▸ Задание: Пожалуйста, перепишите фрагмент документа целиком, слово в слово.

Однако не в этой призрачной, чрезвычайно слабой надежде, по-моему, главнейшая причина такого откровенно вызывающего письма. Несгибаемый, дерзкий и смелый, он, по всей вероятности, вновь, как и в истории с арестом его дневника, использует этот странный, доступный лишь очень смелым приём, который заключается в том, что нападение всегда является лучшей формой защиты.
Он заявляет открыто, что не разделяет революционных идей, в связи с этим он почти требует, чтобы его без промедления выкинули вон из страны и тут же с глубочайшей мудростью предлагает на выбор: если не выкидывать, так определить его на службу в качестве режиссёра, статиста, рабочего сцены.
Громаднейший риск, но всё-таки психологически верный расчёт: выбирать станут между этим и тем, не те персоны, не тот интеллект, чтобы вырваться за пределы жёстко предложенной схемы, не достанет ума.

▸ Исходные данные:
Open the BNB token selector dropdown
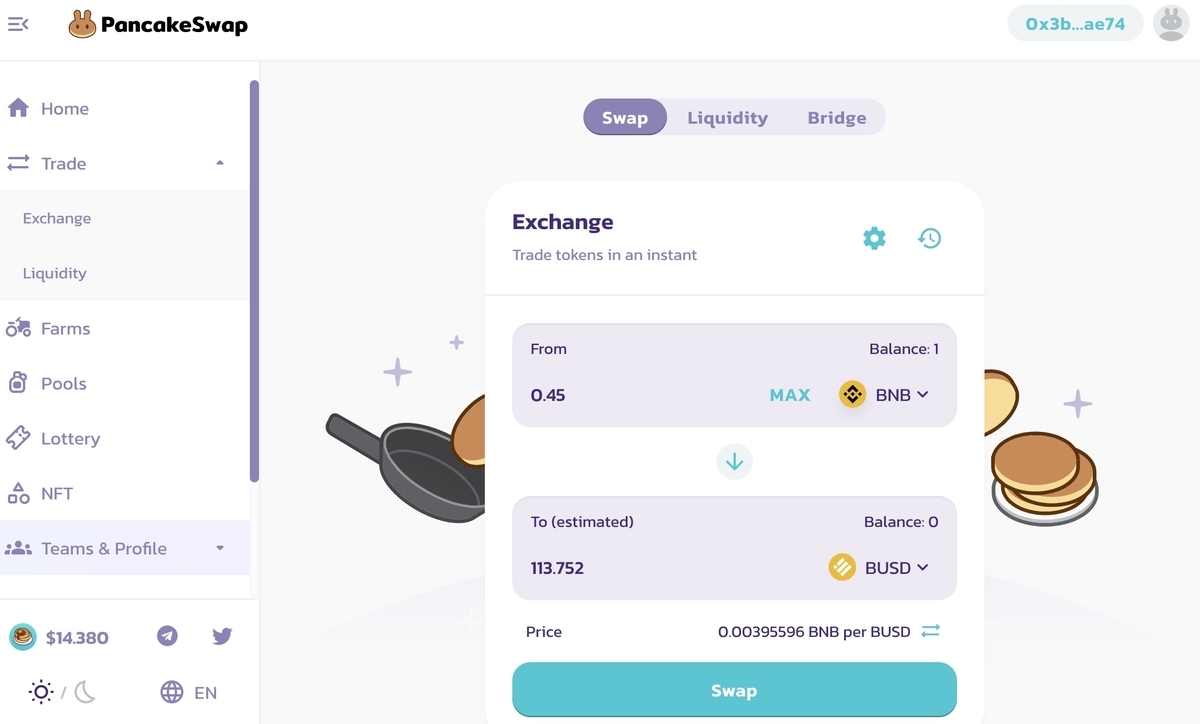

▸ Ваш ответ:
Однако не в этой призрачной, чрезвычайно слабой надежде, по-моему, главнейшая причина такого откровенно вызывающего письма. Несгибаемый, дерзкий и смелый, он, по всей вероятности, вновь, как и в истории с арестом его дневника, использует этот странный, доступный лишь очень смелым приём, который заключается в том, что нападение всегда является лучшей формой защиты.
Он заявляет открыто, что не разделяет революционных идей, в связи с этим он почти требует, чтобы его без промедления выкинули вон из страны и тут же с глубочайшей мудростью предлагает на выбор: если не выкидывать, так определить его на службу в качестве режиссёра, статиста, рабочего сцены.
Громаднейший риск, но всё-таки психологически верный расчёт: выбирать станут между этим и тем, не те персоны, не тот интеллект, чтобы вырваться за пределы жёстко предложенной схемы, не достанет ума.